For July 15, 2019 to August 31, 2020
Functions and Activities:
It is my understanding that participating in the programs, recreational and other activities of Rockland Memorial Community Church is a privilege. Prior to my child’s participation in such activities, I acknowledge that there are certain risks associated with the activities including, by way of example and not limitation, physical injury, illness, or even death. In addition, I acknowledge that there may be other risks inherent in these activities of which I may not be presently aware.
Release and Liability:
By signing this Waiver Form, I expressly warrant that the child/children named above is/are capable of withstanding the physical demands of the activities discussed above. I also expressly assume all risks of the child or me participating in the activities, whether such risks are known or unknown to me at this time. I further release Rockland Memorial Community Church and its ministers, leaders, employees, volunteers, or agents from all liabilities arising out of participation in these programs. I further agree to indemnify and hold harmless Rockland Memorial Community Church and its ministers, leaders, employees, volunteers and agents from any and all claims arising from my participation in its activities and programs, or as a result or injury, illness or death of my child during such activities. First Aid and Emergency Medical Treatment: I recognize that there may be occasions where I or the child named above may be in need of first aid or medical treatment as a result of an accident, illness, or other health condition or injury. I do hereby give permission for agents of Rockland Memorial Community Church to seek and secure any medical attention or treatment for me and the child named above, including hospitalization, if in the minister’s, leader’s, employee’s volunteer’s or agent’s opinion such need arises. I agree to pay all fees and costs arising from the action to obtain medical treatment. I give permission for attending physicians(s) and other medical personnel to administer any needed medical treatment, including surgery and, again, I agree to pay for the medical treatment. Special Events and Activities: I understand that the child/children named above will be participating in various activities from July 15, 2019 to August 31, 2020. I understand that during this period my child may take part in activities such as Sunday school, youth group, mission trips, retreats, family camp and other activities consistent with the purposes of the church. I also understand that I may be asked to sign Special Permission Slips in addition to this form.
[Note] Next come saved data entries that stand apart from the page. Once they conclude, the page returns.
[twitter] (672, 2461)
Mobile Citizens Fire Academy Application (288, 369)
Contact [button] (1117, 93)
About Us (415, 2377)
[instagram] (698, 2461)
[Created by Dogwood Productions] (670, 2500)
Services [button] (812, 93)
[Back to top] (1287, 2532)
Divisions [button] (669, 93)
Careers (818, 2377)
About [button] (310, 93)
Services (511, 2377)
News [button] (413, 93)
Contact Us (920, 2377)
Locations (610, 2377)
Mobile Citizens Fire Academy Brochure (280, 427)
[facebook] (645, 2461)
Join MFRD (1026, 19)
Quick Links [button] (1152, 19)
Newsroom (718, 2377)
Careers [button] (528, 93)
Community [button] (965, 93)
On occasion, Rockland Memorial Community Church takes photographs or makes an audio or video tape recording of children and/ or adults involved in church activities. Such photographs or video records may be used by staff and participants to remember the activities or participants. In addition, such photographs and audio/visual recordings may be used in Rockland Memorial Community Church publications or advertising materials to let others know about our ministry. I consent to the use of any such audio or visual record of me and the child/children named above to be used, distributed, or displayed as agents of the church see fit. This consent includes but is not limited to: photographs, videotape, and audio recordings.
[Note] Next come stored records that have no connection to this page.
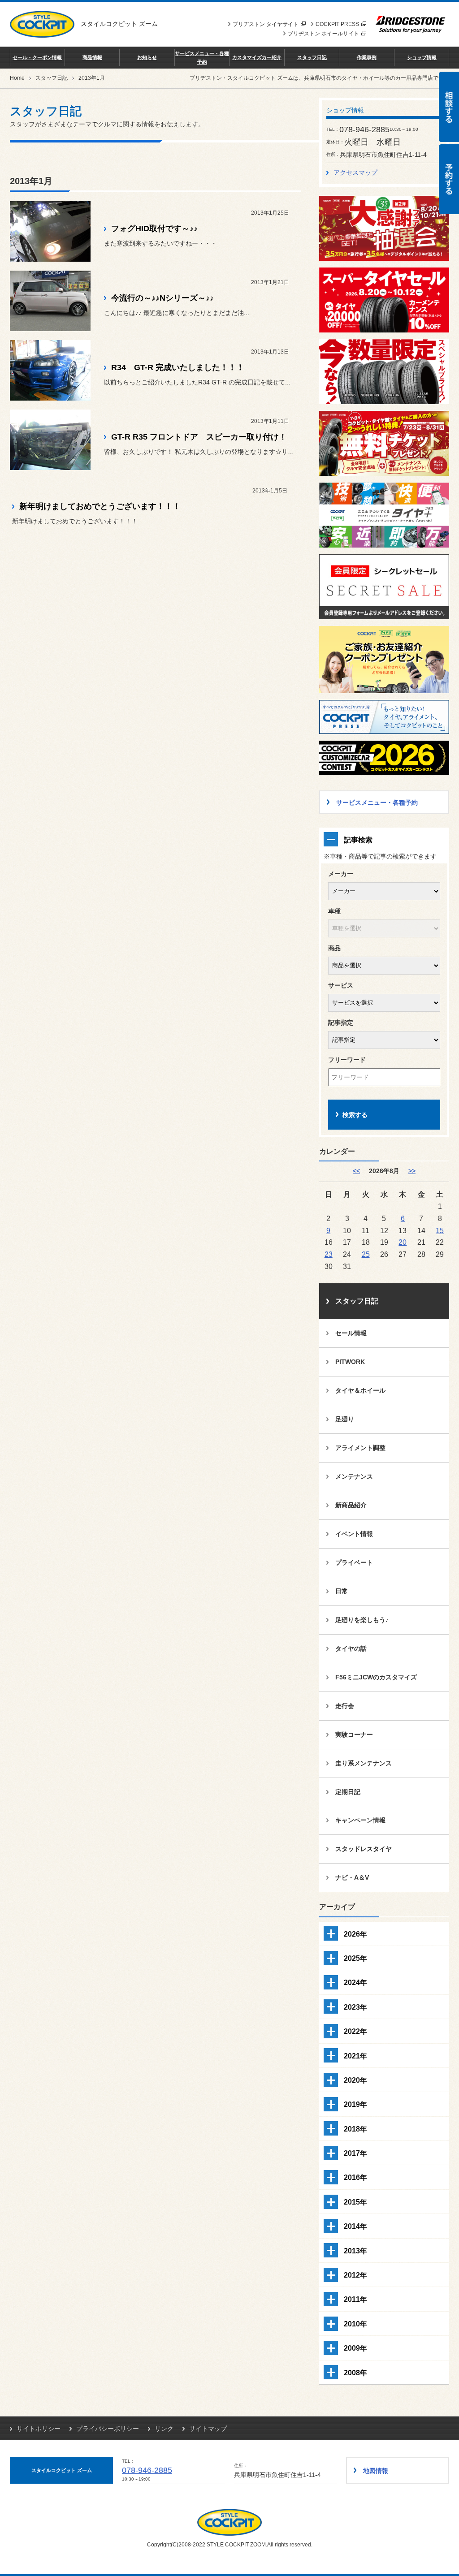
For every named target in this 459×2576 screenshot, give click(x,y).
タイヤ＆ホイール (360, 1390)
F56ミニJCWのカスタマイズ (376, 1677)
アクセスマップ (355, 172)
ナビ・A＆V (352, 1877)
Optional: Please list important medical history, special medical needs or concerns, medications, allergies, dietary needs, conditions and/or other information that leaders should know about your child/children:
I represent that I am the parent/ guardian of the child/children listed above. I have read the above Permission/Waiver Form of Rockland Memorial Community Church, including any special events/activities described above. In consideration for allowing the participation of the child in the activities of Rockland Memorial Community Church, I hereby consent to this Waiver Form, including the Release of Liability above, on behalf of the child/children and me, and agree that this Waiver Form shall be binding upon me, my family, heirs, legal representatives, successors, and assigns. I also understand that it is my responsibility to see that the information on this form is updated.
By typing in my/our name(s) below, I am fully aware that I am digitally signing my/our name(s):
All information on this form will be kept confidential, and will not be given out for any reason without the consent of the parent or guardian.